── Exercise inputs ──

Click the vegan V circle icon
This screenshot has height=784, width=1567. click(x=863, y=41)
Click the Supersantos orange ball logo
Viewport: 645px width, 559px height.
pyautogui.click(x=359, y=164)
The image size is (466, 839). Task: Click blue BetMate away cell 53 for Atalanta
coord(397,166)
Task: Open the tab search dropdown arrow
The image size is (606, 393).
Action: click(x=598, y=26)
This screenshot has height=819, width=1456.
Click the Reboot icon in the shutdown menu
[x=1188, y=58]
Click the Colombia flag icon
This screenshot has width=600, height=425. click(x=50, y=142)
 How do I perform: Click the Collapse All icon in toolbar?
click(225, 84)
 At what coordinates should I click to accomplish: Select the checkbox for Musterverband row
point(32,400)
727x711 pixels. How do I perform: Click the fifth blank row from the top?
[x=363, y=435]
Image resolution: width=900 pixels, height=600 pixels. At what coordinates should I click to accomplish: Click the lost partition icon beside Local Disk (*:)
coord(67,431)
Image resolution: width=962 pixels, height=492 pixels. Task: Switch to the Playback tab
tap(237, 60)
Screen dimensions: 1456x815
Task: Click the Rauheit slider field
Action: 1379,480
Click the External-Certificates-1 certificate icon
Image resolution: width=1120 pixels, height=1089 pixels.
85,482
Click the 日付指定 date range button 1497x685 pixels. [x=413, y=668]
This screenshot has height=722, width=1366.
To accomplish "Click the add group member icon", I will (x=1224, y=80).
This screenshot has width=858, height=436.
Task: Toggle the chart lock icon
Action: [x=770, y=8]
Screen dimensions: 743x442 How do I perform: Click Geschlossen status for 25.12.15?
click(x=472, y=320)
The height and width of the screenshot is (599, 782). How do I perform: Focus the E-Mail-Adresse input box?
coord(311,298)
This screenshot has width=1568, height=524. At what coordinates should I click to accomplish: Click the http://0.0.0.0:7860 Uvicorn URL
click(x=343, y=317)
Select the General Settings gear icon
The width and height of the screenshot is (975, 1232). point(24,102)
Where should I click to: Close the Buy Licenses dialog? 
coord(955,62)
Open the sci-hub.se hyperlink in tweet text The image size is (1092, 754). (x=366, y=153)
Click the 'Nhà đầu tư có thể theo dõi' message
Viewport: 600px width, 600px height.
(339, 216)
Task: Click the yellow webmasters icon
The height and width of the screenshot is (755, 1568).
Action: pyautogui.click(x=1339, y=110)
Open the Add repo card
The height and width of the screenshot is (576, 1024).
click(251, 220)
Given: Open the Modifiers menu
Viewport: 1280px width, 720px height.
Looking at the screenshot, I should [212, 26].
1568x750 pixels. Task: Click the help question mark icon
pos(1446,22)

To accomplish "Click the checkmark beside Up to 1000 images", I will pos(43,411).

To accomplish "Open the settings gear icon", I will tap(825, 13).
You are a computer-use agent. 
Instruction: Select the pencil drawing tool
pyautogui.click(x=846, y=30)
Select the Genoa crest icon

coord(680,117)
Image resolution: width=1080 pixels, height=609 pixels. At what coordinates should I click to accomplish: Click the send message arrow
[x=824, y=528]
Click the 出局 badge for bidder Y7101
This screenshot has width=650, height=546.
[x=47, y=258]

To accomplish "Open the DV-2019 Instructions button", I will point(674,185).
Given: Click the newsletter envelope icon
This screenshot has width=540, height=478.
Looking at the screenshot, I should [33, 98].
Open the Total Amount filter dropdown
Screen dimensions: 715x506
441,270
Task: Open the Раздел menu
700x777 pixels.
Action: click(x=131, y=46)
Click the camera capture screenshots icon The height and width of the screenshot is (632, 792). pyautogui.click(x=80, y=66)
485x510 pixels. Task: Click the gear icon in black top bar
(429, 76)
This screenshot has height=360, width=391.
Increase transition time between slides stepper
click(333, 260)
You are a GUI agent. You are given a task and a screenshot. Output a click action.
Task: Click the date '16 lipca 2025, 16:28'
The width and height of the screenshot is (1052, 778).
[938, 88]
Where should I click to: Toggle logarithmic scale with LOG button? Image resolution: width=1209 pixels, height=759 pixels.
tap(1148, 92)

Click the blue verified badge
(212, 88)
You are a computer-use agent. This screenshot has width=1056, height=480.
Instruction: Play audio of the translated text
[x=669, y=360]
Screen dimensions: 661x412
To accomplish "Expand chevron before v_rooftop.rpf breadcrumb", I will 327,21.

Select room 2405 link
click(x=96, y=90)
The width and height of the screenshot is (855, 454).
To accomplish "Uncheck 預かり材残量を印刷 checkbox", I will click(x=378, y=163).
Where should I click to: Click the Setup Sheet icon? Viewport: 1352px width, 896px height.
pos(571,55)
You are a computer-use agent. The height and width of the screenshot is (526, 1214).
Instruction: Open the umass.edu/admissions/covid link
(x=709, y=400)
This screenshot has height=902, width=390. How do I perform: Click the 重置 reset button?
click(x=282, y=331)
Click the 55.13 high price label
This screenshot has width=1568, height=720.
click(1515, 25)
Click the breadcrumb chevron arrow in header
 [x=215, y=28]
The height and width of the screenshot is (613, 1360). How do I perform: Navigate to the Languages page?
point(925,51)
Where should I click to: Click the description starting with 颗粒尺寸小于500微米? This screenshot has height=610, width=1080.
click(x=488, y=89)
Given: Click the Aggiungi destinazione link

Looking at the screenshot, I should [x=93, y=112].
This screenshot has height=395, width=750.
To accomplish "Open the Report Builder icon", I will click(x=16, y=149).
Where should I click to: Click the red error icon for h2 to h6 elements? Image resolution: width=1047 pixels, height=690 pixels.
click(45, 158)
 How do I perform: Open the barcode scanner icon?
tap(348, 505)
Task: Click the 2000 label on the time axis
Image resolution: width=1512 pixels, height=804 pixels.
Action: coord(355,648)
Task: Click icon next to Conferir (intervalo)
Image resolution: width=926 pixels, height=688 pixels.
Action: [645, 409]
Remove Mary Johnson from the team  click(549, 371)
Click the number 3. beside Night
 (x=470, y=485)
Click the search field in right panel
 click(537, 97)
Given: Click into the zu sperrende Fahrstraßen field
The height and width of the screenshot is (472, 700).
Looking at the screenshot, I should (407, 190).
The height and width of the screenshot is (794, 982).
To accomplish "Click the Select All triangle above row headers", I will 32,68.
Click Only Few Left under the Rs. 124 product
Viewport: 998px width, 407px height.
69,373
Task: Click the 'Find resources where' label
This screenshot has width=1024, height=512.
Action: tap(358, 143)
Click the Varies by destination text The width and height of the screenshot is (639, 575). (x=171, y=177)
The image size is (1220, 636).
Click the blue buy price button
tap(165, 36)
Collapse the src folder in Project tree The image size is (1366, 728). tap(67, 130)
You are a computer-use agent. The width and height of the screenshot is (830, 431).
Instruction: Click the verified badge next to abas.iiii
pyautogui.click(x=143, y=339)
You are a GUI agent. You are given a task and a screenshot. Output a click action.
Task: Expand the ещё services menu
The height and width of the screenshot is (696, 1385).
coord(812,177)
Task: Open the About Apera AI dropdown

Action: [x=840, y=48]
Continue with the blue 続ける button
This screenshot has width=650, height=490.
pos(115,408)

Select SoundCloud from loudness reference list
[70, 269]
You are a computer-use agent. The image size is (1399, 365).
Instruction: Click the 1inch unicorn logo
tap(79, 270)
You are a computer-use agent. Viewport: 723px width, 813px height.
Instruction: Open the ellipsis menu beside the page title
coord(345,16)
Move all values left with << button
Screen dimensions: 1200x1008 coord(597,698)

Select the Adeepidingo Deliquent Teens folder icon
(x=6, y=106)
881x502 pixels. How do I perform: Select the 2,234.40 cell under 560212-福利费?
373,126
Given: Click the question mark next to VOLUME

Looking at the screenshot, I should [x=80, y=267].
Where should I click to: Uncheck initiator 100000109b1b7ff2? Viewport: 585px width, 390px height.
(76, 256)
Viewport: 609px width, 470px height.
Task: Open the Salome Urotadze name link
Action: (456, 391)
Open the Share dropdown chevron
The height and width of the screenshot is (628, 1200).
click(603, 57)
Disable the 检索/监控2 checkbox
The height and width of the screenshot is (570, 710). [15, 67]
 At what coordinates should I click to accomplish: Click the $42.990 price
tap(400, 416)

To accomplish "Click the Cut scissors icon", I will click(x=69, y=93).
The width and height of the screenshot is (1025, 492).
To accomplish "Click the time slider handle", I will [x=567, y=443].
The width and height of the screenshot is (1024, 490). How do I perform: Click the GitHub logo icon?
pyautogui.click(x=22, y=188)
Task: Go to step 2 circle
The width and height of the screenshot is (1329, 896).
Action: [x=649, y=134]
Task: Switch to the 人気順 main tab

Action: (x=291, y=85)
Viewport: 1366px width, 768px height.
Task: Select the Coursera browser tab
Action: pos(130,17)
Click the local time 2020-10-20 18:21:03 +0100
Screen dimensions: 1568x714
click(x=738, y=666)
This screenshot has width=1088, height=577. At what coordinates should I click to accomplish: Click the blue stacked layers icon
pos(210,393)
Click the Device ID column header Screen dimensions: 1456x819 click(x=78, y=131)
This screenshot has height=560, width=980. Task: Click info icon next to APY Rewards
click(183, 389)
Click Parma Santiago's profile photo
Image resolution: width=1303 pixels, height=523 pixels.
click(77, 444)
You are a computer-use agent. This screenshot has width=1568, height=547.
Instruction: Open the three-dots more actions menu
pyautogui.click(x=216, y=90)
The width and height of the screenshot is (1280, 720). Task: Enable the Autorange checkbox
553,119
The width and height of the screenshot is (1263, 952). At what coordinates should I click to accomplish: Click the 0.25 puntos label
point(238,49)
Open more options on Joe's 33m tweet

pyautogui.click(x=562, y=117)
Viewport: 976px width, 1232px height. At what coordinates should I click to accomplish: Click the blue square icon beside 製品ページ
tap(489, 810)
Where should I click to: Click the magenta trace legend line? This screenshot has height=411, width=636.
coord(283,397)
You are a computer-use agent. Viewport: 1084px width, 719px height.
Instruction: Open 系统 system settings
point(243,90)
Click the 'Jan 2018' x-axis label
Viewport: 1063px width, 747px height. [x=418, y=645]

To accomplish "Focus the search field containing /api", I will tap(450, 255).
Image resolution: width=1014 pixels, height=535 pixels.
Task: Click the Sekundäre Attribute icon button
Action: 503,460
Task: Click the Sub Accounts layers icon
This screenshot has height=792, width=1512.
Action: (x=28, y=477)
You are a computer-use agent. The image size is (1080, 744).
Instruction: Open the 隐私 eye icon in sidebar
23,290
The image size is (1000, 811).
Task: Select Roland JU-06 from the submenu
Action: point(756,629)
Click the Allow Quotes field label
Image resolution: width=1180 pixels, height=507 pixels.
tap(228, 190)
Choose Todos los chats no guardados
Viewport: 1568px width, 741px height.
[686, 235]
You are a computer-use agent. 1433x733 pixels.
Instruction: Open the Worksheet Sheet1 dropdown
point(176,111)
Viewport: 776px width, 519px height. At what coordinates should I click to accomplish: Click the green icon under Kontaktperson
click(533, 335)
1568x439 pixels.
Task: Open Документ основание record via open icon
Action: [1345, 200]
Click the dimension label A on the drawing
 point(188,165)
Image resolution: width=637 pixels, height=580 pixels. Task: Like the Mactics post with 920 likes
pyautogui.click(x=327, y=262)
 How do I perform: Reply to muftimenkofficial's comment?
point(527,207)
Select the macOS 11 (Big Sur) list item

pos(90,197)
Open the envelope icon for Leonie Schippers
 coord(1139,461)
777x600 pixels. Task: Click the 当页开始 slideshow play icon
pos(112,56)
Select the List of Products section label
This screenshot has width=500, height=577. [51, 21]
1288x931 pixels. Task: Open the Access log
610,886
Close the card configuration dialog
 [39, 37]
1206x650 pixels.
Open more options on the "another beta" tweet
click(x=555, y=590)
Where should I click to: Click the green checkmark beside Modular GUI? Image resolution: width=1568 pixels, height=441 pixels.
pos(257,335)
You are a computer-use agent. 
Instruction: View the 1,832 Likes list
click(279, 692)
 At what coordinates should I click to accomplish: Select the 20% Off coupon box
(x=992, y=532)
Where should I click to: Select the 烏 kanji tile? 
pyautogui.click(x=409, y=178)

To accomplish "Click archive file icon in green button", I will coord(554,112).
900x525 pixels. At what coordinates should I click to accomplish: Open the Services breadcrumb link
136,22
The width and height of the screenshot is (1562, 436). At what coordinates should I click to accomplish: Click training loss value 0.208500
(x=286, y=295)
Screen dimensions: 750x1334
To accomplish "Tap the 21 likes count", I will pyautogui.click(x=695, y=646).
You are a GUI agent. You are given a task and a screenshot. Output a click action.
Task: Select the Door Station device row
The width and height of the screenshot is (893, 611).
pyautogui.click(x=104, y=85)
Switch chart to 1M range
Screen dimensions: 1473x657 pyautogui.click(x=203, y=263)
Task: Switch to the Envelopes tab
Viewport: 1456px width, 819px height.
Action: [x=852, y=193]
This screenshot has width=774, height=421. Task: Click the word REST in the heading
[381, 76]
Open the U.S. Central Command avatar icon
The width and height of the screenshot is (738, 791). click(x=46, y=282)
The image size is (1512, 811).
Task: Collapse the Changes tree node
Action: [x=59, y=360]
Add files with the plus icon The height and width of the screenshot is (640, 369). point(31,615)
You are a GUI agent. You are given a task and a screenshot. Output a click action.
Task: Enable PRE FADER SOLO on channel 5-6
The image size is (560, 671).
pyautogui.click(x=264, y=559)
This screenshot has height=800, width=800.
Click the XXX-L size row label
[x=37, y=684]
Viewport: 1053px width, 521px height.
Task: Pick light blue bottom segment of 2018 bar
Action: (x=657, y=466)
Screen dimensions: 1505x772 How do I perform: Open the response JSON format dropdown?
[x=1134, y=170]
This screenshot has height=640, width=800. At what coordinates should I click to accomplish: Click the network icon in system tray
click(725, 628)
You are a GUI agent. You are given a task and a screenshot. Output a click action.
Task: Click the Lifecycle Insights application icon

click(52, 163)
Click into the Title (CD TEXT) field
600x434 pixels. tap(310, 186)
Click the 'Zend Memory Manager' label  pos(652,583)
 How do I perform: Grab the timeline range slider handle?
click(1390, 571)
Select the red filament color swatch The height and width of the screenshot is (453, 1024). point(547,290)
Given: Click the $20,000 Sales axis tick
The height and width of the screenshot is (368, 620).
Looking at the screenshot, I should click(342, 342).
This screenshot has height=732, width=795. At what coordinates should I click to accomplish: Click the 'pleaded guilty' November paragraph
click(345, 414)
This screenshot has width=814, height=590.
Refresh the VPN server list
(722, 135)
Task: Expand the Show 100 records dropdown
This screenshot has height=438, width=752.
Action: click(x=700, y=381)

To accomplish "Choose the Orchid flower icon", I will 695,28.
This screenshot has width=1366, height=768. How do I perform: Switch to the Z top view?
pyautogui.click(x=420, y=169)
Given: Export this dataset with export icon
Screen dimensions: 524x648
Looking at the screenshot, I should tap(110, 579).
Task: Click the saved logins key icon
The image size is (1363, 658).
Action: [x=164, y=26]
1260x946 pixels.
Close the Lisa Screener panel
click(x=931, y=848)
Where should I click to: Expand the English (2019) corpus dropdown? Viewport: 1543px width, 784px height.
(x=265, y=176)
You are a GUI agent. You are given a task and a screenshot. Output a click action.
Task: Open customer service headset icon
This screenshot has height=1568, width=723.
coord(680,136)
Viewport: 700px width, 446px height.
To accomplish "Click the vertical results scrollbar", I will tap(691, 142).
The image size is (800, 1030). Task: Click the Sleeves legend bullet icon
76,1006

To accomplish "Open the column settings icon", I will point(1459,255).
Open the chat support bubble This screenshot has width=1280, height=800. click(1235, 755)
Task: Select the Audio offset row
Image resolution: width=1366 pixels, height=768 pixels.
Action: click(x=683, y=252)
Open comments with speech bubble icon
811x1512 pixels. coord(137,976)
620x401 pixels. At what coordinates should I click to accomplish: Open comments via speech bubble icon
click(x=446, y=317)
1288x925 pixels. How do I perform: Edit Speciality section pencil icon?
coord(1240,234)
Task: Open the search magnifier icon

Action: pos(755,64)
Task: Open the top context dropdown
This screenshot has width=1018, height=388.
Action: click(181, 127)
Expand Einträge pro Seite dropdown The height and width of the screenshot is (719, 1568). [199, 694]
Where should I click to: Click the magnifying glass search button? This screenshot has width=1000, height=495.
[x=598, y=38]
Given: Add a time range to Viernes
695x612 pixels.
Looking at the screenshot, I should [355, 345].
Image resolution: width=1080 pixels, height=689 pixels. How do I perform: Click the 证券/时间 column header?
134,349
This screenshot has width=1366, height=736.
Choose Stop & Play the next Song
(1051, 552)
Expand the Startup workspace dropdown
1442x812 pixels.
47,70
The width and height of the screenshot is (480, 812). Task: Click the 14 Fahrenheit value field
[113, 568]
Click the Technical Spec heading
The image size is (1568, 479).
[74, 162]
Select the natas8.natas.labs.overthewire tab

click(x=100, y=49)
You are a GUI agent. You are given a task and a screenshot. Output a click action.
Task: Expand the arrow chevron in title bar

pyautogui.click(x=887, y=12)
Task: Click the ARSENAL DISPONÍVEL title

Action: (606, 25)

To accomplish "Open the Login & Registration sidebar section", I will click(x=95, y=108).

───

- [What to produce] When you reach the line that contains "Click the External-Certificates-1", stop; output it and every line before it from the start of the data, exactly as written.

- [Exercise result]
Click the vegan V circle icon
This screenshot has height=784, width=1567. click(x=863, y=41)
Click the Supersantos orange ball logo
Viewport: 645px width, 559px height.
pyautogui.click(x=359, y=164)
The image size is (466, 839). Task: Click blue BetMate away cell 53 for Atalanta
coord(397,166)
Task: Open the tab search dropdown arrow
The image size is (606, 393).
Action: click(x=598, y=26)
This screenshot has height=819, width=1456.
Click the Reboot icon in the shutdown menu
[x=1188, y=58]
Click the Colombia flag icon
This screenshot has width=600, height=425. click(x=50, y=142)
 How do I perform: Click the Collapse All icon in toolbar?
click(225, 84)
 At what coordinates should I click to accomplish: Select the checkbox for Musterverband row
point(32,400)
727x711 pixels. How do I perform: Click the fifth blank row from the top?
[x=363, y=435]
Image resolution: width=900 pixels, height=600 pixels. At what coordinates should I click to accomplish: Click the lost partition icon beside Local Disk (*:)
coord(67,431)
Image resolution: width=962 pixels, height=492 pixels. Task: Switch to the Playback tab
tap(237, 60)
Screen dimensions: 1456x815
Task: Click the Rauheit slider field
Action: 1379,480
Click the External-Certificates-1 certificate icon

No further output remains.